Passage to read:
* * * * * * *

/PyVino

Projet d'identification et caracterisation des vins avec la spectroscopie Raman.

Primary LanguagePython

PyVino

Projet d'identification et caracterisation des vins avec la spectroscopie Raman.

Le plan est d'utiliser une analyse par composantes principales (PCA) avec le module SKlearn.

Context

To be written.

Database

Usage

You can do :

import ramandb

db = RamanDB()
matrix = db.getIntensities() 

to get th spectra. You should run the tests testDatabase.py to confirm everything is working. The database will be downloaded if needed.

Building the database

You do not need to do that. This is for reference.

It is easier to use a database to get all the spectra easily, with all their metadata. The first step is to create the database.

The database used is currently sqlite3, available on macOS by default, and downloadable for Windows. We open the (empty) database:

sqlite3 raman.db

We create the first table that will contain the name of the spectral files.

CREATE TABLE spectralfiles (path text, md5 text, fileId integer primary key autoincrement, date text);

Using a quick Unix command, we can get all files with their "hash" (a unique identifier). We format and then write to a csv file for import:

find . -name "*.txt" -exec md5 {} \; > files+md5.txt
perl formatmd5.pl < files+md5.txt > files.csv

Then, back into sqlite3 raman.db, we actually import:

.mode csv
.sep "|"
.import files.csv spectralfiles

Then we import all spectra. From the Terminal, we get the files and format them:

find . -name "*csv" -exec python3 formatspectroforimport.py {} \; > importall.csv

then import the files.

.mode csv
.sep "|"
.import files.csv importall.csv

Database schema

CREATE TABLE files (path text, md5 text primary key, date text );
CREATE TABLE spectra (wavelength real, intensity real, md5 text);
CREATE INDEX md5Idx on spectra(md5);
CREATE INDEX md5Idx2 on files(md5);
CREATE INDEX waveIdx on spectra(wavelength);
CREATE TABLE samples (name text, identifier text, type text, grape text, alcohol number, url text);

* * * * * * *

Entries supplied:

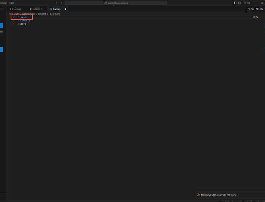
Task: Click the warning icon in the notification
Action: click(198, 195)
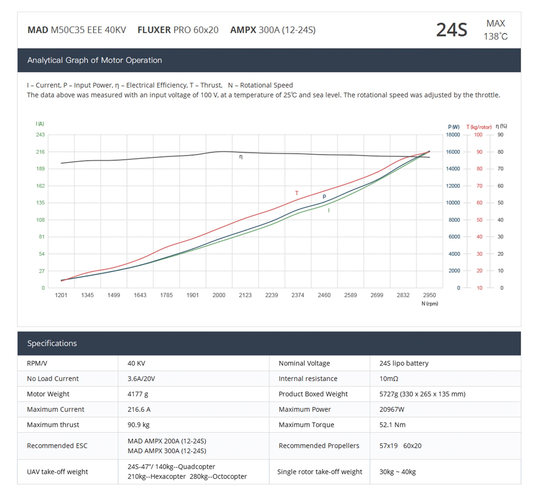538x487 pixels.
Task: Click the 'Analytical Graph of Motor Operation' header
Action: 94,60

* * * * * * *

Exercise requirements:
1 > According to the PyVino page, which database system is currently used?
2 > Rewrite the part of the PyVino page that begins at the words "Then, back into" and stops after "import the files.", substituting "command line" for "Terminal".

Answers for this exercise:
1 > sqlite3

2 >
Then, back into sqlite3 raman.db, we actually import:

.mode csv
.sep "|"
.import files.csv spectralfiles

Then we import all spectra. From the command line, we get the files and format them:

find . -name "*csv" -exec python3 formatspectroforimport.py {} \; > importall.csv

then import the files.